Хруст и шорохи приближались. Андрей запоздало глянул на свою зияющую дыру — эх, надо было замаскировать ее как следует… Но поздно. Он отполз к дальней стене и замер в отчаянном ожидании, пока не услышал глуховатый голос командира:
— Андрюшка, живой?
В голове Андрея взорвался и разлетелся цветным фейерверком пушечный залп.
— Валентиныч…
Он не смог справиться с собой, по лицу потекли слёзы. Слова застревали в горле, он только улыбался, смущённо сжимая губы. А Валентиныч с Жориком и Костиком, двумя худолицыми и тоже сероглазыми подручными, уже тащили его из норы. На земле они молча обняли полулежащего и обсыпанного прелой листвой Андрея, и только тогда он со всей силой почувствовал, как не хватало ему в эти три дня живого человеческого тепла, прикосновений огрубевших рук, звуков знакомых голосов и, главное — самой настоящей уверенной радости от того, что всё невероятным образом сложилось, что счастливая звезда его не подвела.
Ещё три дня они тащили Андрея лесом на волокуше из еловых веток. Сначала он пытался идти сам, опираясь на плечи Жоры и Кости, и даже прошёл несколько километров, пока нога совсем не распухла и не начала болеть нестерпимо. Пришлось снова лечь на волокушу.
К вечеру третьего дня они вышли к «точке», где ждал борт ТБ-3, тяжёлый бомбардировщик Туполева.
Когда они летели в ночи по направлению к Украине, Андрей бредил. Позже ребята рассказывали ему, что он всё время просил показать ему небо.
В госпитале, как ему и мечталось, действительно было тепло и сухо. Только не пахло ни борщом, ни галушками — тем, кто мог есть сам, давали щи и кашу, а вместо обворожительных сестричек дежурила пожилая, но ещё черноволосая старуха Анна, которую все называли Нюсей. Когда Андрея привезли из операционной, она озабоченно вздохнула, но потом, блеснув карими глазами, улыбнулась:
— Хорошо, нога на месте осталась, не отпилил её тебе наш Горыныч.

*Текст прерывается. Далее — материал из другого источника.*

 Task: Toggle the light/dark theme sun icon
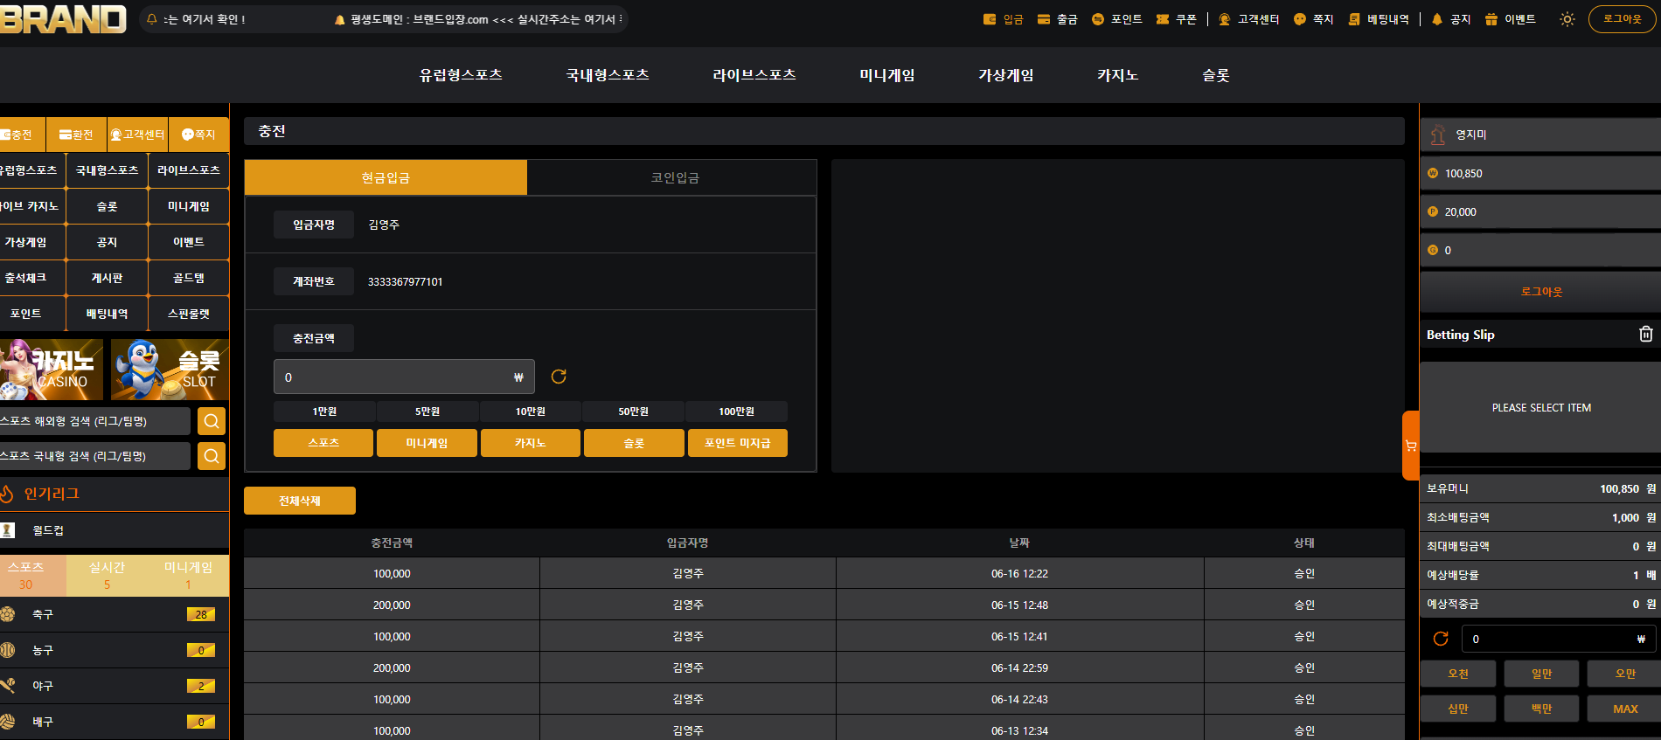[1567, 19]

Андрей медленно приходил в себя. Слова старухи Нюси звенели и громыхали в его голове. Он закрывал глаза и ему мерещился летящий по небу карликовый Горыныч с тремя головами.
— На, попей вот.
Старуха подошла и протянула ему гранёный стакан с водой.

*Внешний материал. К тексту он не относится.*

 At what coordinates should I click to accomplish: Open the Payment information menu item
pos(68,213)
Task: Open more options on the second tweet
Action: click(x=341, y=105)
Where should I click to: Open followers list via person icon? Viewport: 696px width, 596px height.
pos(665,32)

Андрей с трудом взял стакан в руки, посмотрел сквозь стекло на множащееся во всех гранях отражение старухиного лица, а потом, со ставшим ему привычным усилием повернул голову на бок. Он словно прилип к койке и уже не слышал голоса старухи, продолжающей что-то говорить про «Горыныча». Из кровати, прямо с подушки, через окно, сквозь сетку ветвей опавшего клёна ему было видно светлеющее небо с ещё угадывающимися на нём точками звёзд.
***
«Мне кажется, так это было», — за три дня до родов говорила она Марии.
И потом ещё часто возвращалась мыслями к той истории о дедушке — к истории, подробностей которой никто не знал и уже не узнает.

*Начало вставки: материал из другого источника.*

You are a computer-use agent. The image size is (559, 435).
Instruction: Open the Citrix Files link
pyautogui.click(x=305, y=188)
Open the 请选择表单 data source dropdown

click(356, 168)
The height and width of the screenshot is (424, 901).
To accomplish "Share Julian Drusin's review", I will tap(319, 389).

Ей не хватало воздуха после родов ещё дня три. Она не могла вставать без опоры, не могла пройти десятка неспешных шагов без одышки, не могла есть, сразу начиная задыхаться. Но рядом мирно сопел носом крохотный младенец с голубыми глазами и льняным чубчиком, отличающийся редкостным спокойствием, деловитостью и деликатностью одновременно. Ей казалось, он был удивителен сочетанием всех этих качеств.
Он был невозмутим, когда в роддоме отключили отопление и все сознательно мыслящие пациенты впали в панику; он безропотно лежал, как солдатик, там, куда его положили, не сдвигаясь с места даже на миллиметр; он послушно давал себя запеленать и всегда точно знал, чего хочет. Но самым невероятным был цвет его глаз: густой, муаровый, насыщенный тёмно-голубой — как цвет дождевых облаков, хранящий память об осеннем небе Австрии, о раненом русском солдате, пролежавшем три дня в земляной яме, о дождливом сумраке и о звёздах, смотрящих на всех, кто хочет их увидеть.
***
Девятого мая они с малышом лежали в её любимой комнате с голубыми обоями. Он проснулся и заворочался, зачмокав губами. Пришло время кормления, и она устроилась поудобнее.
— Сейчас, малыш, я расскажу тебе одну историю.